IL GRANDE
LEBOWSKI
(THE BIG LEBOWSKI) CAST TECNICO ARTISTICO
Regia: Joel Coen
Sceneggiatura: Joel ed Ethan Cohen
Fotografia: Roger Deakins
Scenografia: Rick Heinrichs
Montaggio: T-Bone Burnett, Roderick Jaynes
Costumi: Mary Zophres
Musica: Carter Burwell
(USA, 1998)
Durata: 117'
Distribuzione cinematografica: CECCHI GORI GROUP
PERSONAGGI E INTERPRETI
Dude: Jeff Bridges
Walter Sobchak : John Goodman
Maude Lebowski: Julianne Moore
Donny: Steve Buscemi
The Big Lebowski: David Huddleston
Quintana: John Turturro



Jeff Lebowski (per
gli amici, Dude), un simpatico perdigiorno ancora tutto immerso nelle mitologie
flowerpower degli anni '70, diviene vittima di uno scambio di persona: due sicari
irrompono nel suo modesto appartamento credendo di avere a che fare con l'omonimo
plutocrate di Pasadena, lo picchiano ed orinano sul suo tappeto.

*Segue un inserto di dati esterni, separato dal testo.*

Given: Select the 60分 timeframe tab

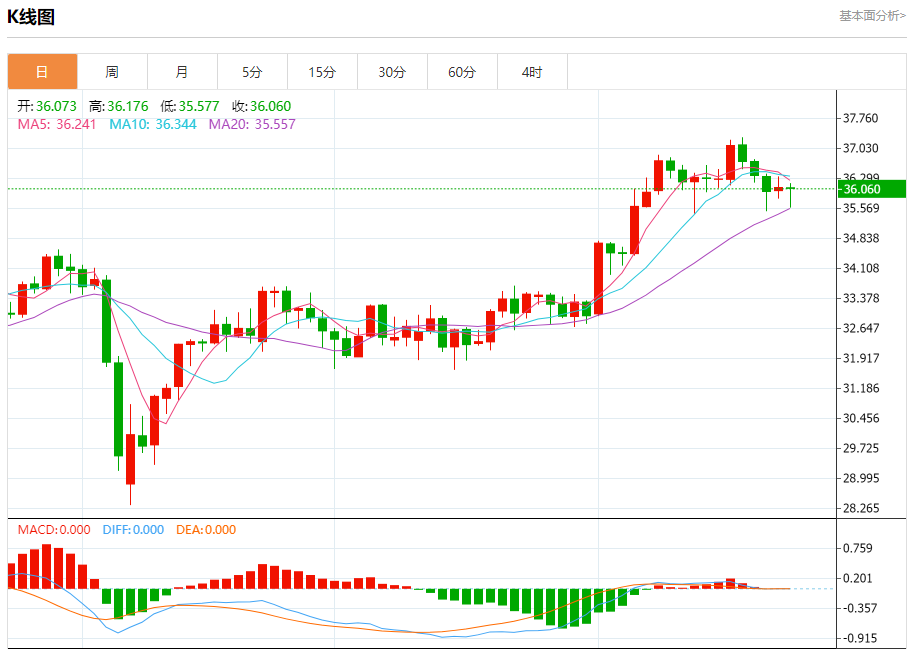Looking at the screenshot, I should tap(462, 72).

Deciso ad essere rimborsato per il danno subito, il Nostro si reca a far visita al reale
destinatario del pesante avvertimento criminale: ma viene irriso dallo scorbutico
capitalista, pur riuscendo a ricavarne un persiano in sostituzione del proprio.

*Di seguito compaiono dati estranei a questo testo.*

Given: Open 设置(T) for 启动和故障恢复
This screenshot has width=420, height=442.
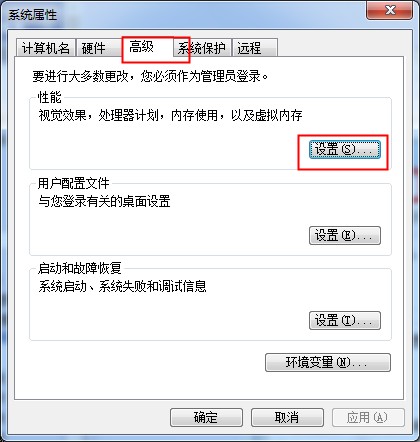Looking at the screenshot, I should pos(345,320).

Subito dopo, perņ, viene rapita la giovanissima e ninfomane moglie del riccastro:
quest'ultimo, per consegnare il riscatto, decide di servirsi proprio di Dude; ma le cose
non vanno per il verso giusto...
"Noi consideriamo "Il grande Lebowski" come la nostra versione di una
storia anni '90 di Raymond Chandler, con una trama di tipo investigativo-misteriosa"
ha dichiarato Ethan Cohen; ed in effetti il plot, nei suoi un po' improbabili rivolgimenti
e nelle sue evidenti sottolineature oniriche, sembra volersi rifare in tutto al
"noir", genere detestato da Adorno per la sua confusione.
Approssimativo nella sceneggiatura, tuttavia ricca di gustose invenzioni ed eccellenti
battute, "Il grande Lebowski" vive di una regia straordinaria (due sequenze, su
tutte: il confronto tra Dude ed il suo omonimo, in una magione dai soffitti altissimi come
quelli di "Citizen Kane"; il secondo dei sogni del protagonista, con coreografie
che paiono immaginate da un Busby Berkeley lisergico) e di interpretazioni prodigiose:
bravo Bridges, grandioso Goodman, gustoso Turturro in una folgorante caratterizzazione.